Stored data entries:
===============

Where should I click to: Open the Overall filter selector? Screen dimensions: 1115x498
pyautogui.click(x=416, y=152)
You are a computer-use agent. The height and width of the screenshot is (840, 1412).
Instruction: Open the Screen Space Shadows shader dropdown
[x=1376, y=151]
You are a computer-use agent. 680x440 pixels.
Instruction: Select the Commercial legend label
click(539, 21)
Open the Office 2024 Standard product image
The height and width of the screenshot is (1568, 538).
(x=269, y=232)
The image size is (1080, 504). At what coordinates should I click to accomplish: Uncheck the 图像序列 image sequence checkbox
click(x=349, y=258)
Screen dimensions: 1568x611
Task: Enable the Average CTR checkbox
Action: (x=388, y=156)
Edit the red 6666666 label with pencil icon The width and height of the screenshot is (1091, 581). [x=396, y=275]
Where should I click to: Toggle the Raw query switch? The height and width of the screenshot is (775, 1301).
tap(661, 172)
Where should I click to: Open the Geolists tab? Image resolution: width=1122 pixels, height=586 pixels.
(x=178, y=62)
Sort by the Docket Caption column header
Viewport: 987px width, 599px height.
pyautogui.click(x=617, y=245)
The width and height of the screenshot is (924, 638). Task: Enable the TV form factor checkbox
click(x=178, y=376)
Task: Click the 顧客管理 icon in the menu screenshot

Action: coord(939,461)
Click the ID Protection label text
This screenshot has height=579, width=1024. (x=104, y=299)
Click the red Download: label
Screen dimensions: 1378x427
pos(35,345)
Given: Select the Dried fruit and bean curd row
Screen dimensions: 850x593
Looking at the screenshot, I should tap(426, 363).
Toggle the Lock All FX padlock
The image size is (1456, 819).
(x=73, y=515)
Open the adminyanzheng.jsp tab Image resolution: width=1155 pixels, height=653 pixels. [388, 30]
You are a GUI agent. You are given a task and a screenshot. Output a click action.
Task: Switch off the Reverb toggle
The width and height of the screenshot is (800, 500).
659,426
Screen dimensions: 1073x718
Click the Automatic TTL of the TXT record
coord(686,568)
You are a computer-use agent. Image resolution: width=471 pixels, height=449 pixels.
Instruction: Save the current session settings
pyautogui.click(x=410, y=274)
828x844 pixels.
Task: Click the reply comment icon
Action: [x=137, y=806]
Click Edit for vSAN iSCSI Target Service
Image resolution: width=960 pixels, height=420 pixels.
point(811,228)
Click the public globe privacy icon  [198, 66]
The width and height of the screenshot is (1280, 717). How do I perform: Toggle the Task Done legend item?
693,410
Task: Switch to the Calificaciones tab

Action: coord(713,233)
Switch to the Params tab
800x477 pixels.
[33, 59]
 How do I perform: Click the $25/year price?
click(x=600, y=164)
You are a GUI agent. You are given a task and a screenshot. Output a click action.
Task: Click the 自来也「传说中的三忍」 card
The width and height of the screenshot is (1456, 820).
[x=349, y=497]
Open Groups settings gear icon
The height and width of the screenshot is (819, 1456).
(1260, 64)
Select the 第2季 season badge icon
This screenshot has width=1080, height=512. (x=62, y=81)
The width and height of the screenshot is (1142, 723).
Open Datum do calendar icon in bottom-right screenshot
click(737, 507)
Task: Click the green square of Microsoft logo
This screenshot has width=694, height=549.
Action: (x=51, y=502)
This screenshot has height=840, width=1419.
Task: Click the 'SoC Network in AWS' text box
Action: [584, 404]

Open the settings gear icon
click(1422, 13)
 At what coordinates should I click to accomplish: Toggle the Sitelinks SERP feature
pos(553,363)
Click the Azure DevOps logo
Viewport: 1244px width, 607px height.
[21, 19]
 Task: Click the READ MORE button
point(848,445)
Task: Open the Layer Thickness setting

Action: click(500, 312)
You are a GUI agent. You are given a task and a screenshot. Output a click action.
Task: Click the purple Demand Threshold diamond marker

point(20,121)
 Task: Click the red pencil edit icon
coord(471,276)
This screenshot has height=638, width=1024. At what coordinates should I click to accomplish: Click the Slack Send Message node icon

===============

__Your instructions__
Copy out the items verbatim, starting at the line containing "Task: Click the red pencil edit icon" and continuing through the last line of the items.

__Written solution__
 Task: Click the red pencil edit icon
coord(471,276)
This screenshot has height=638, width=1024. At what coordinates should I click to accomplish: Click the Slack Send Message node icon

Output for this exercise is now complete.